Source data
+ + + + + + +

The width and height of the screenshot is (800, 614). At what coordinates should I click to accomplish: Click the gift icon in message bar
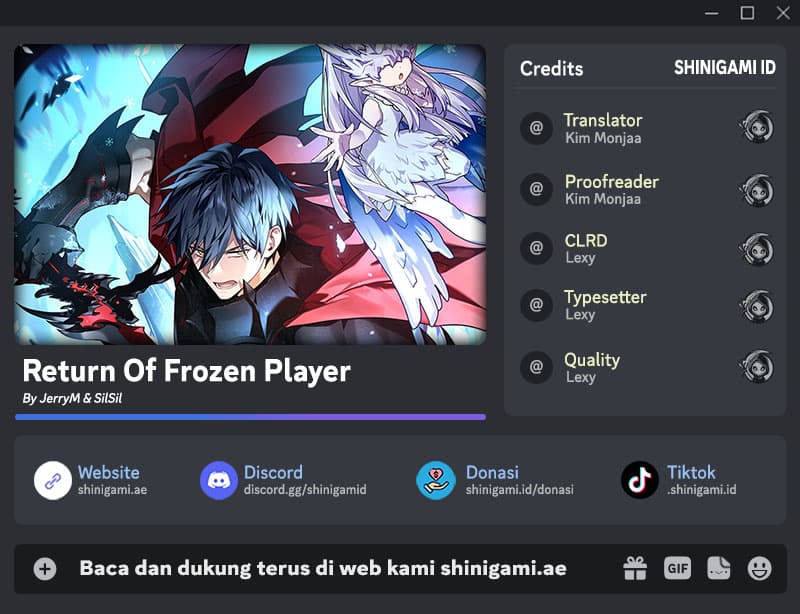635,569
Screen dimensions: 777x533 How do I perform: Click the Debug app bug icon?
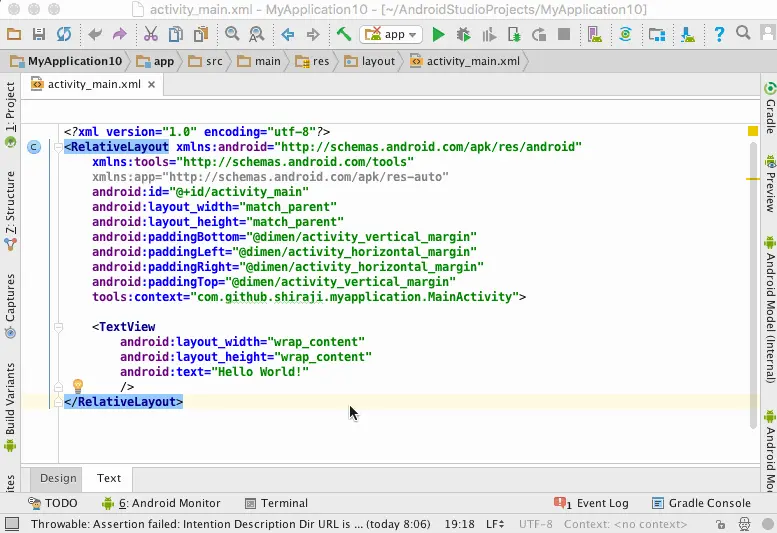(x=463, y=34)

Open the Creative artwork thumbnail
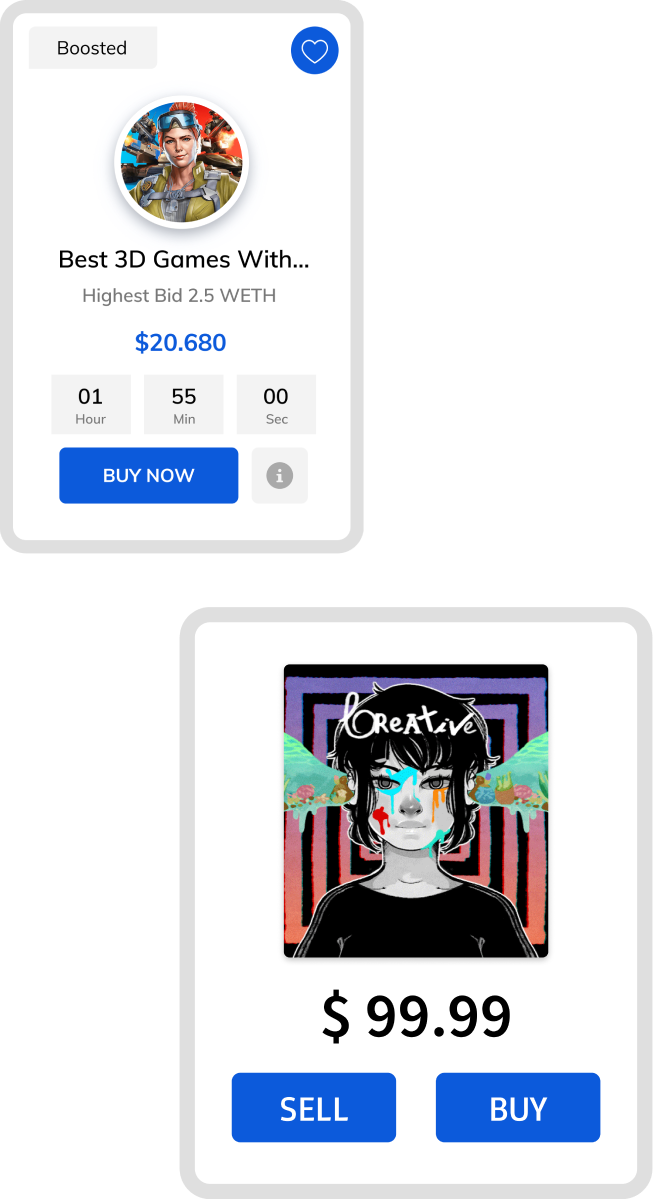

+ + + + + + +

- TRY IT
Each record should be quoted exactly, with the images omitted.

- RESULT
The width and height of the screenshot is (800, 614). At what coordinates should I click to accomplish: Click the gift icon in message bar
635,569
Screen dimensions: 777x533 How do I perform: Click the Debug app bug icon?
(x=463, y=34)

Open the Creative artwork thumbnail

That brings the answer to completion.